La noticia fue recogida con júbilo por un pueblo deseoso de venganza. La gente observaba con una mezcla de temor, curiosidad y orgullo, la cabeza de Sebastián sobre la cárcel de Calatayud. Silvestra, en aquel momento, pasaba por la calle camino de la iglesia de San Pedro de los Serranos para recibir un poco de sopa de los frailes de San Antón, cuando alzando la vista vio sobre ella la testa desfigurada del que había sido el único amor y también su mayor desgracia. Acercándose con valentía ante tan horrible escena, situándose bajo ese colgajo informe, pareció que la antigua patrona respiraba con deleite ese perfume de muerte mientras reía con una mueca de locura. Sí, esta vez, hasta la razón parecía haberla abandonado.

Fin

«El estudiante de las muertes» está basada en un hecho real ocurrido en Calatayud a principios del siglo XVIII. Tanto el caso como la posterior condena aparecen en la «Historia de Calatayud» de Vicente de la Fuente, pp. 497 y 498. Lápida de caballero templario en la Iglesia de San Pedro de los Francos de Calatayud

La calle de las muertes es la actual calle del teatro de Calatayud. Ya no quedan vestigios de la casa donde se cometieron los crímenes. Probablemente en su lugar se erija una moderna e impersonal casa. Sí existe, sin embargo, la cárcel, hoy transformada en vivienda partícular, en la actual plaza de Goya.

La lápida que antes se encontraba en la iglesia de Santa Lucía de Calatayud, hoy podemos observarla a la salida de la puerta falsa de la iglesia de San Pedro de los Francos.

Gracias por haber seguido esta historia hasta el final, perdonad sus muchos errores.

El estudiante de las muertes de Calatayud – Capítulo I

El estudiante de las muertes de Calatayud – Capítulo II

El estudiante de las muertes de Calatayud – Capítulo III

El estudiante de las muertes de Calatayud – Capítulo IV

 

 

 

2 comentarios en “El estudiante de las muertes de Calatayud – Capítulo V (final)”
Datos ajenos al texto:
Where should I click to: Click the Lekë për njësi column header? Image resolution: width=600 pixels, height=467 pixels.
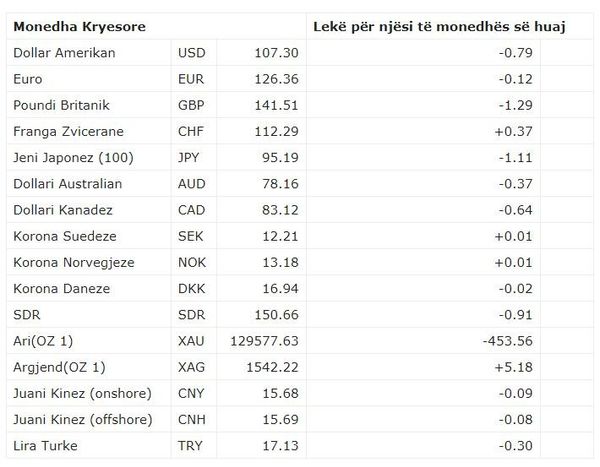[x=439, y=27]
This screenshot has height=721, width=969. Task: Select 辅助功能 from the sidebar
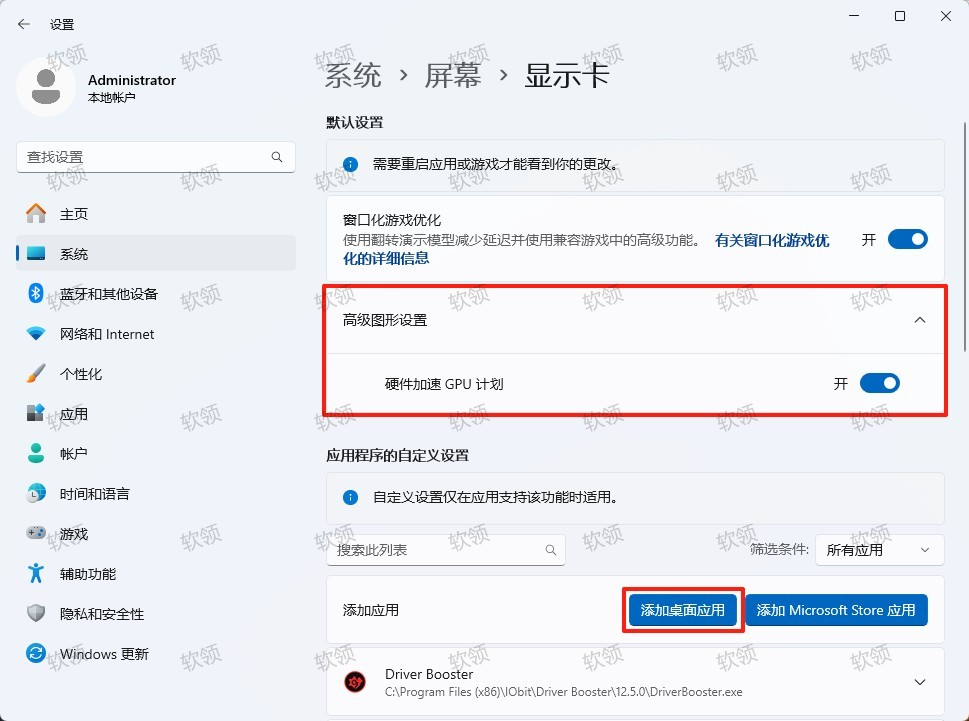tap(86, 573)
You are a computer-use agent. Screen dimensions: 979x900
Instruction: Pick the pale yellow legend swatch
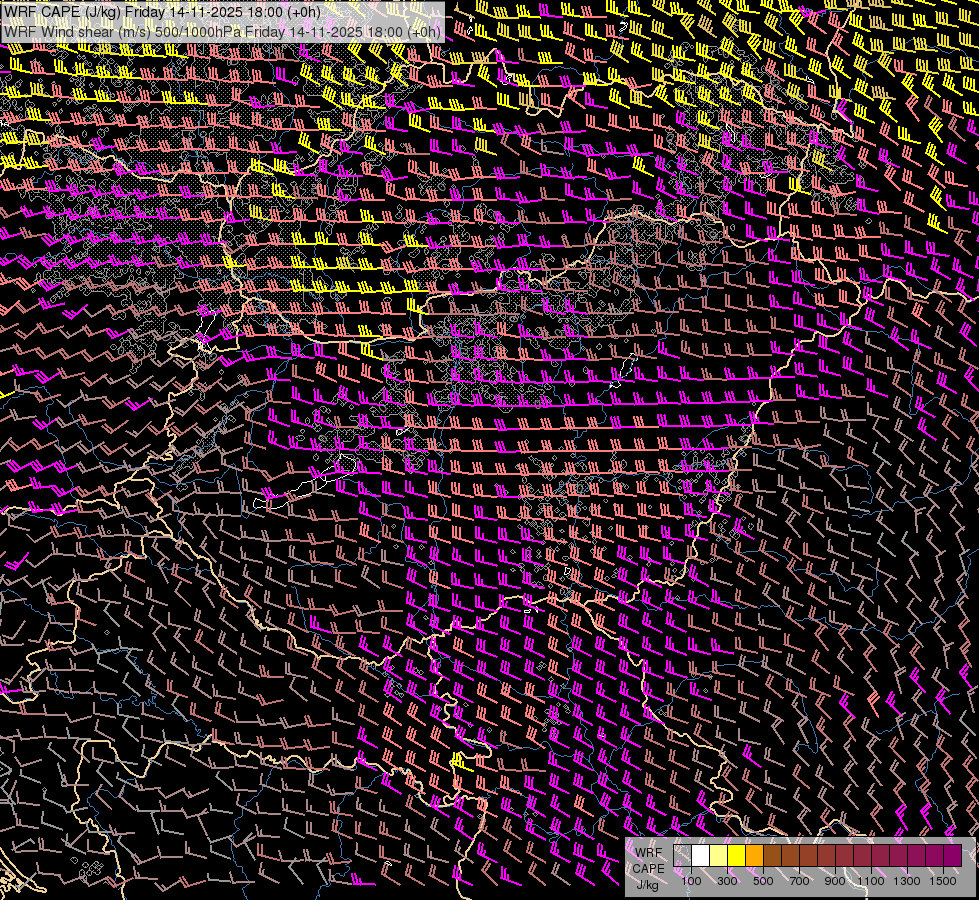tap(718, 856)
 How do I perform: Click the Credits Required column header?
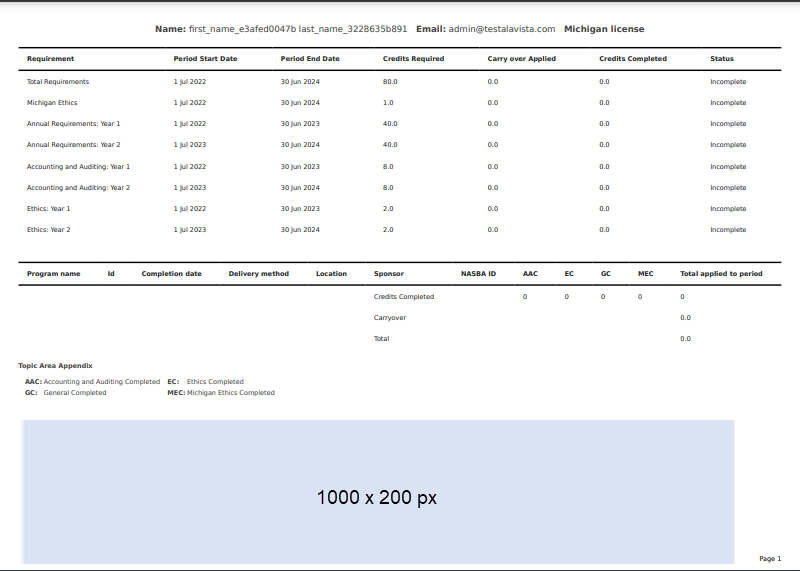point(413,59)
  1. La Historia de los pueblos y las ciudades está llena de capítulos como éste, que nos recuerdan que los hombres y las mujeres estamos mucho más cerca de la locura y la barbarie de lo que creemos en nuestras modernas casas, con todas nuestras comodidades…

    1. La verdad que sí, por mucho que avancen las sociedades siempre se repiten episodios de este calibre. Ahora, las plazas de los pueblos son las pantallas de nuestros televisores. En ellas personas «entendidas», repiten el papel de las alcahuetas más despiadadas alzándose como espadachines de la verdad y del pensamiento único, y ofreciendo sólo carnaza. Muchas gracias por haber seguido esta historia Mónica, me alegro que te haya gustado. Un abrazo.